**** TEXTO ORIGINAL
Regime de requalificação pedagógica do 1º ciclo do ensino básico
Intervenção da Deputada Luísa Mesquita
16 de Maio de 2001

 

Senhor Presidente
Senhoras e Senhores Deputados,

A matéria que hoje é objecto de discussão - o primeiro ciclo do ensino básico - é provavelmente o melhor teste de aferição às práticas dos diversos governos, quer do PSD, quer do PS, nas últimas décadas.

É na continuada ausência de investimento neste nível do sistema educativo nacional que os responsáveis pela definição da política educativa devem, na nossa opinião, procurar muitas das razões do insucesso e do abandono escolares.

Não obstante o Texto Constitucional e a Lei de Bases do Sistema Educativo definirem nesta área, princípios, direitos e deveres inequívocos, muito continua por fazer, apesar deste nível de ensino ter vindo a manifestar uma acentuada redução do número de alunos, decorrente não só do abaixamento demográfico mas também da persistente migração para os centros urbanos.

Esta situação levou à desertificação e isolamento de grandes áreas do território nacional e ao encerramento de muitas salas de aulas, sobretudo nas zonas do interior do país.

É neste quadro que deveremos avaliar as dificuldades deste nível do sistema educativo.

As condições de trabalho e o equipamento existente determinam a qualidade do processo de ensino-aprendizagem destas crianças.

Os diferentes governos têm vindo a optar de 1984 até hoje pela transferência avulsa e não programada das competências, em matéria educativa, para o Poder Local, sem as necessárias contrapartidas financeiras e sem a avaliação dos recursos dos respectivos municípios.

A partir da primeira experiência de transferência - os transportes e a acção social escolar - as seguintes decorreram, ou sem o acordo da Associação Nacional dos Municípios Portugueses, ou da imposição de acordos lesivos para as autarquias e não poucas vezes, da pressão de serviços desconcertados do governo para que os Municípios prestassem serviços que não eram da sua responsabilidade.

Hoje, é evidente que a desresponsabilização da administração central, relativamente ao 1º ciclo do ensino básico, teve e continua a ter consequências graves, visíveis na ausência de uma estratégia nacional capaz de superar as assimetrias instaladas.

O investimento minimalista de que tem sido alvo o 1º ciclo do ensino básico, transformou a grande maioria destas escolas em espaços onde reina a penúria..

Entretanto, as medidas avulsas muitas vezes desajustadas às necessidades das escolas têm contribuído para o agravamento da situação.

E hoje, ensina-se e aprende-se, nestes anos de escolaridade, ainda em muitas escolas, como há 3 ou 4 décadas.

A rede escolar, os edifícios, os materiais pedagógicos, a formação de professores, continua à espera de medidas inadiáveis.

O partido socialista, apostando numa lógica economicista do sistema educativo, optou, em 1998, por um modelo de organização e gestão que ditou, mais uma vez, o isolamento, a discriminação e a descaracterização destas escolas.
********
**** MATERIAL FORNECIDO
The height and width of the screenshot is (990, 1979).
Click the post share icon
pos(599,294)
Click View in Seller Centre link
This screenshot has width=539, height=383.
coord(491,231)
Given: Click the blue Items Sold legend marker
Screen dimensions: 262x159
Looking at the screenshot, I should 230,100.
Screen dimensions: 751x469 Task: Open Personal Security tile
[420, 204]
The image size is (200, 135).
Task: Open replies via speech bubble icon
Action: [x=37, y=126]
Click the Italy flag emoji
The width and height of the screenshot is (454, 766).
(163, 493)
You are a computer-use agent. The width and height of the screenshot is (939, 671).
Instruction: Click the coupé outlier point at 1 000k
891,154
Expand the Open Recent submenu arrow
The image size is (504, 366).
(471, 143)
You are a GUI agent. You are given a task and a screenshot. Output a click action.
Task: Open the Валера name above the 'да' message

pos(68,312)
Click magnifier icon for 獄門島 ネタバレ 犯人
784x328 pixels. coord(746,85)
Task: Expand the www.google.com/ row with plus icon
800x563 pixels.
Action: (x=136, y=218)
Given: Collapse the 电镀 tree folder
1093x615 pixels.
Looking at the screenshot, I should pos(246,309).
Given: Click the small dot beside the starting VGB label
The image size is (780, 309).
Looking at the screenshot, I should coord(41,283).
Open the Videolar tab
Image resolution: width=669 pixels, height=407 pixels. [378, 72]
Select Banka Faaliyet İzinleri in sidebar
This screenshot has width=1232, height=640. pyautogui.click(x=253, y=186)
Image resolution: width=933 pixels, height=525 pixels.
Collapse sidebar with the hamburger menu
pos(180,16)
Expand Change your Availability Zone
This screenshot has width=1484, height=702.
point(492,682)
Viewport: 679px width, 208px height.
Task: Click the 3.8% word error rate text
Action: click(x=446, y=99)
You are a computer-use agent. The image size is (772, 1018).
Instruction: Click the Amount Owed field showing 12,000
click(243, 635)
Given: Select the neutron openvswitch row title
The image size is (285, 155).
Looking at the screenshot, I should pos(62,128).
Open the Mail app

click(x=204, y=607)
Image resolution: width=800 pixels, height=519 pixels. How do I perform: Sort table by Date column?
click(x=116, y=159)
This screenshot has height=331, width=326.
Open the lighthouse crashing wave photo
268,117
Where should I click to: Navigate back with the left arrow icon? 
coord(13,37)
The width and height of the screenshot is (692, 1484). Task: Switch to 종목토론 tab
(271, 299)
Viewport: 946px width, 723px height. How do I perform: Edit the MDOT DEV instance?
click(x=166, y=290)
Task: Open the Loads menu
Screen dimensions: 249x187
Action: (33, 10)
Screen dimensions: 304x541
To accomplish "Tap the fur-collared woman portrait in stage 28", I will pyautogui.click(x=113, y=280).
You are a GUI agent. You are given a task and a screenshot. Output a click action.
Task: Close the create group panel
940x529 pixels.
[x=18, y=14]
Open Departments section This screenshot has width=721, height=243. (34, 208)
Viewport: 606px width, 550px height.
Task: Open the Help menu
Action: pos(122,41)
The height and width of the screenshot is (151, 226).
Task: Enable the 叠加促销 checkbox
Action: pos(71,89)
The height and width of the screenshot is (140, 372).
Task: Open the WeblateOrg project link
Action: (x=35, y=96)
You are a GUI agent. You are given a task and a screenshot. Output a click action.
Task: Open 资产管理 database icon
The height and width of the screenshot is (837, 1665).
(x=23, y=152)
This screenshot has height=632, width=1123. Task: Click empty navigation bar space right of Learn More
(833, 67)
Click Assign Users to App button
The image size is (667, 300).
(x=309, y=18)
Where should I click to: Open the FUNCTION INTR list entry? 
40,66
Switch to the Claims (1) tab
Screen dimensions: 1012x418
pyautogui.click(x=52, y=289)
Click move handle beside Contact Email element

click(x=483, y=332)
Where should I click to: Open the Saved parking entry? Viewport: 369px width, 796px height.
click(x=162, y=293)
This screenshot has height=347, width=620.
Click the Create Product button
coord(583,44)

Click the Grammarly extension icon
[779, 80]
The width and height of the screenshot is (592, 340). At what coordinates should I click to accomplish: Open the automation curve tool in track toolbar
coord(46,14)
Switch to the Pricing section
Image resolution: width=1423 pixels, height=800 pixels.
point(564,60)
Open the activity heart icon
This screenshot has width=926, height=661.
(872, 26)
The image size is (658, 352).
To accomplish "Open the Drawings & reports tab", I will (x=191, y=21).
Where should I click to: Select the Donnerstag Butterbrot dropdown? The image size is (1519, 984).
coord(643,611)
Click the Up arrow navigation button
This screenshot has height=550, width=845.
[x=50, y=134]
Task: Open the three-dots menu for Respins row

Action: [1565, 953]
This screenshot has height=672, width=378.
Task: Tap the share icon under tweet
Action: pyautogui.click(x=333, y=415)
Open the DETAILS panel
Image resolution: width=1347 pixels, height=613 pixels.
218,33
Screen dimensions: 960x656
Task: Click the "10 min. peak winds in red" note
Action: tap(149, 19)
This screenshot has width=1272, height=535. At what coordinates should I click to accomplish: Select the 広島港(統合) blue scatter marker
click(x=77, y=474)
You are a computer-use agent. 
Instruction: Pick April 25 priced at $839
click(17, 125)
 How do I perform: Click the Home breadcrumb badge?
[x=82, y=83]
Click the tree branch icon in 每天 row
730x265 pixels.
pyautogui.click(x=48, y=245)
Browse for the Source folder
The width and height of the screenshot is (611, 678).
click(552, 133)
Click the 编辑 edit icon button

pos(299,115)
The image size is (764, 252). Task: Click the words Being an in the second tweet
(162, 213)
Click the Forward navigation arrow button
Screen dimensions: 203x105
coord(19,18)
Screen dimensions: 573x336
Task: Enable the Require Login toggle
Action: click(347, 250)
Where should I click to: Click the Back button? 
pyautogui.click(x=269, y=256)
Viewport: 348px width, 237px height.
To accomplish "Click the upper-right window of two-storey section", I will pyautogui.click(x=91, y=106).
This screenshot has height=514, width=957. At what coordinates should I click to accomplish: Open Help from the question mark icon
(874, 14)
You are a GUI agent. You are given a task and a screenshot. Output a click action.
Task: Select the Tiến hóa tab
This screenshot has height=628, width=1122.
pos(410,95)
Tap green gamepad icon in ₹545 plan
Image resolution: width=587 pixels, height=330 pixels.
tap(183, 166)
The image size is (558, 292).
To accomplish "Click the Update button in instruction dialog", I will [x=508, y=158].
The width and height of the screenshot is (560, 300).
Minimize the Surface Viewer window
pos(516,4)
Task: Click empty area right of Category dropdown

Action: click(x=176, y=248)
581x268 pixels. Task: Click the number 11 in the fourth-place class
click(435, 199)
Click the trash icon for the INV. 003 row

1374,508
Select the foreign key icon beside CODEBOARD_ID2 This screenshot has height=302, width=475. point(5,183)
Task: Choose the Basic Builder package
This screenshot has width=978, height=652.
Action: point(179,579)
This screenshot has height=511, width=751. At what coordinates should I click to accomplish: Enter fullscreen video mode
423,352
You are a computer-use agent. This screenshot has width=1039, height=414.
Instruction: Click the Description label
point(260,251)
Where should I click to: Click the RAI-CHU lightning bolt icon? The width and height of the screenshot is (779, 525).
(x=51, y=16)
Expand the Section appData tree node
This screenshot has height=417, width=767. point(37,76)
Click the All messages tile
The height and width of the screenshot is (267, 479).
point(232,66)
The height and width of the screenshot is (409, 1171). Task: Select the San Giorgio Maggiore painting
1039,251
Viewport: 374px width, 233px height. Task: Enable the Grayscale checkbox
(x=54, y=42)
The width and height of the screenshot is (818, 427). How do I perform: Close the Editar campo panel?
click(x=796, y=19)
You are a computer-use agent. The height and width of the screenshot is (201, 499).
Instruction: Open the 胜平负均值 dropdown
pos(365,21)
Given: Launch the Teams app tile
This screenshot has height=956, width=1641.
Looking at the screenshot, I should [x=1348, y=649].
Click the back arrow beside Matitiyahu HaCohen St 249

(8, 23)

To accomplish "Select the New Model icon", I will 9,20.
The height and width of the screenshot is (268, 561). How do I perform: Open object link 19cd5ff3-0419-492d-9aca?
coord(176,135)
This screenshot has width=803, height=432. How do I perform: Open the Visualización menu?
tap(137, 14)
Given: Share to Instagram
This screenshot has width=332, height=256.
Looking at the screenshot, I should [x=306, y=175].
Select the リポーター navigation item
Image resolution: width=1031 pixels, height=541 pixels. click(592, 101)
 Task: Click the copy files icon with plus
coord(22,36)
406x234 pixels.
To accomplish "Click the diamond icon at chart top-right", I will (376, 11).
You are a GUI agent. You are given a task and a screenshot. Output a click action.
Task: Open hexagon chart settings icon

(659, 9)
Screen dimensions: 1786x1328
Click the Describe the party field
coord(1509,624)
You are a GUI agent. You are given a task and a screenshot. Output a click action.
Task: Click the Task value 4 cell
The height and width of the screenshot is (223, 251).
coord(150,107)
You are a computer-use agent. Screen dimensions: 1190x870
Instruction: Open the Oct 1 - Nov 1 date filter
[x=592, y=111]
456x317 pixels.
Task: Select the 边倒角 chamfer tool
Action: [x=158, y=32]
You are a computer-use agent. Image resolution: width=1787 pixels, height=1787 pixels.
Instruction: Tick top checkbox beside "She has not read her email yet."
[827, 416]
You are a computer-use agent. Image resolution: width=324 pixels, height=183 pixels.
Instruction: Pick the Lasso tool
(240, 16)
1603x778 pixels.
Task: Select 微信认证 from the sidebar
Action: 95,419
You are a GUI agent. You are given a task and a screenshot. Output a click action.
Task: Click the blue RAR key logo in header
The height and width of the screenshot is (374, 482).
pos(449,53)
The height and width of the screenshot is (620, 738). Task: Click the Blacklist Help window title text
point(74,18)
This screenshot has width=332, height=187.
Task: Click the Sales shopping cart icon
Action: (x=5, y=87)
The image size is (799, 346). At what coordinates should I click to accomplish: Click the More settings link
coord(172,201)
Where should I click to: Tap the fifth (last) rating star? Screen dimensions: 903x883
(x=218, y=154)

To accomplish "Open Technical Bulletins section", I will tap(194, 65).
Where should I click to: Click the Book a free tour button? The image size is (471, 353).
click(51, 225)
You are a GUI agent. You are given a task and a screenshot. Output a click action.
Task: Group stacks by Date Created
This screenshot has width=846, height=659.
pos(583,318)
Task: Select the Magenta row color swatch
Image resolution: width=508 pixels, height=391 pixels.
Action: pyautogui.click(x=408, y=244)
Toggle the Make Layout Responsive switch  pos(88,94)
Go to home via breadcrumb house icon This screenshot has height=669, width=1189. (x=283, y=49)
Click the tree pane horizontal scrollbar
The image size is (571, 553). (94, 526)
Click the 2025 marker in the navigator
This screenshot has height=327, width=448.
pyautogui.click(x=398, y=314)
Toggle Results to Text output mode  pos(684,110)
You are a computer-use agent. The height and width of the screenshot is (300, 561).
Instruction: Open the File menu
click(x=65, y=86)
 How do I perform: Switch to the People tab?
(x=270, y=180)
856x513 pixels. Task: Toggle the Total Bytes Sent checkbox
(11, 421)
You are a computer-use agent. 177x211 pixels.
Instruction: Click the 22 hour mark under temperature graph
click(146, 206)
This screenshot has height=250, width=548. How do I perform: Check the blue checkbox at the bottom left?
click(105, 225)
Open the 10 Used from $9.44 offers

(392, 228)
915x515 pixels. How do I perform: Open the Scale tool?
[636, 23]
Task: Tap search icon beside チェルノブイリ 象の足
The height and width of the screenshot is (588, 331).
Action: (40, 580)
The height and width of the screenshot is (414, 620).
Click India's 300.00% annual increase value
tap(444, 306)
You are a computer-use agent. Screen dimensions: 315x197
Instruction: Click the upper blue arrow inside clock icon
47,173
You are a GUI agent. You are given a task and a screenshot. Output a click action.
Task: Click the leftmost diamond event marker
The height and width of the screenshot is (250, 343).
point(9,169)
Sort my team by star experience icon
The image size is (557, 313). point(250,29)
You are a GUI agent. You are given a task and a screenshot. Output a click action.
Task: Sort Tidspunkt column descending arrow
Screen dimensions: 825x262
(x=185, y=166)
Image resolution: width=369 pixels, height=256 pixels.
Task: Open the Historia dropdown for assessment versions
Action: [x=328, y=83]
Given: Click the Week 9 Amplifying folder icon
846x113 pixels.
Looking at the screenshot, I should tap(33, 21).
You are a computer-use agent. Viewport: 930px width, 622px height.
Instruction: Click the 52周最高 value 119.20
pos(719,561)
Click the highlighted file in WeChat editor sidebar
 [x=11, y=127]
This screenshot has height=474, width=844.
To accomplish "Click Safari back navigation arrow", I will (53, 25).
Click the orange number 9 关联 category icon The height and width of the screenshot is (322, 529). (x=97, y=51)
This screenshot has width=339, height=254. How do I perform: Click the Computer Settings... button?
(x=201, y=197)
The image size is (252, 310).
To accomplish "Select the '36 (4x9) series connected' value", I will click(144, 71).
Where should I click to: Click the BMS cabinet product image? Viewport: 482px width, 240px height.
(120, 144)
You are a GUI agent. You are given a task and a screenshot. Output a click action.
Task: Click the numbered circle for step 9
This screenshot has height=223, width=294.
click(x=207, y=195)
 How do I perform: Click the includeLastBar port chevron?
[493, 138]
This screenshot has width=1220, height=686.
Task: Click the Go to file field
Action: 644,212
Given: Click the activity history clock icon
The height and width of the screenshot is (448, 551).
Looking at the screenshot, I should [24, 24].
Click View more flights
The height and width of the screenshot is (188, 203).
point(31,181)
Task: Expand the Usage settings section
********
_FAÇA ISTO_
Pode transcrever, tal como está, o trecho da intervenção sobre o 1º ciclo do ensino básico que começa nas palavras que contêm "O investimento minimalista" e termina em "de medidas inadiáveis."?

_RESPOSTA_
O investimento minimalista de que tem sido alvo o 1º ciclo do ensino básico, transformou a grande maioria destas escolas em espaços onde reina a penúria..

Entretanto, as medidas avulsas muitas vezes desajustadas às necessidades das escolas têm contribuído para o agravamento da situação.

E hoje, ensina-se e aprende-se, nestes anos de escolaridade, ainda em muitas escolas, como há 3 ou 4 décadas.

A rede escolar, os edifícios, os materiais pedagógicos, a formação de professores, continua à espera de medidas inadiáveis.